Step 2: model estimation: the tentative models that were obtained from the plots of ACF and PACF were used for estimation to select the appropriate model. All models were estimated and the appropriate model selection was based on the one with the lowest volatility, highest log likelihood value, most significant coefficients and with lowest AIC and SBIC values.


Step 3: model diagnostic checks: to test for the adequacy of the selected ARIMA model, the residuals of the fitted model to find the ACF plot of the residuals were checked for normal distribution and the portmanteau (Q) test was performed to test presence of white noise. Further, the Q-Q plot and Shapiro-Wilk test were performed to test for normality of the residuals. After diagnostic tests were performed, if results were within acceptable limits, the ARIMA model was considered appropriate.


Step 4: forecasting: the model that was considered appropriate was selected and was used to forecast SGBV cases. In order to evaluate the model and forecast accuracy, data were divided into two groups: first, one for model development (January 2017 to March 2019) and the other for model validation (April 2019 to December 2019). Forecast accuracy was assessed using mean absolute percentage error (MAPE). All data analyses were conducted using STATA 15 (STATA Corp, College Station, Texas, USA) with p <0.05 was considered statistically significant. The steps used in the methodology have been summarized in Figure 1.

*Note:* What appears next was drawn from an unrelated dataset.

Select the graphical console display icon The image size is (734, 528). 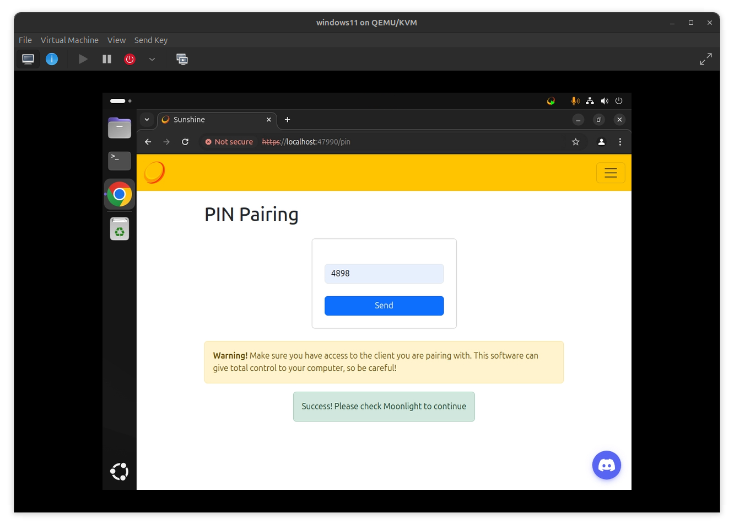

Ethical considerations: permission to conduct the study was obtained from the Director University Teaching Hospital HIV/AIDS Program and WNH-UTH Management. Ethical approval was given by the University of Zambia School of Medicine Undergraduate Research Ethics Committee.



Results Up    Down

From January 2017 to December 2019, there was a total of 1,145 SGBV cases that presented to the WNH- University Teaching Hospital of whom almost everyone (99.2%) was female with 31.8 as the average number of cases reporting per month. Five hundred and seven (44.2%) were given Post Exposure Prophylaxis for HIV (PEP), 63 individuals sero-converted (initially were HIV negative, but later tested HIV positive one month after being raped) and sixty -five individuals did not qualify for PEP because they were already HIV positive before the sexual assault took place. In the time series plot of monthly cases of SGBV, there were no periodic or seasonal trends observed. The Augmented Dickey-Fuller (ADF) test results showed the presence of unit root (z (t) = -0.852, p=0.835, lags=15) suggesting that the series was not stationary (Figure 2 A). But after first order differencing of monthly rape cases, the series became stationary (Figure 2 B), and all further statistical analyses were conducted on stationary data.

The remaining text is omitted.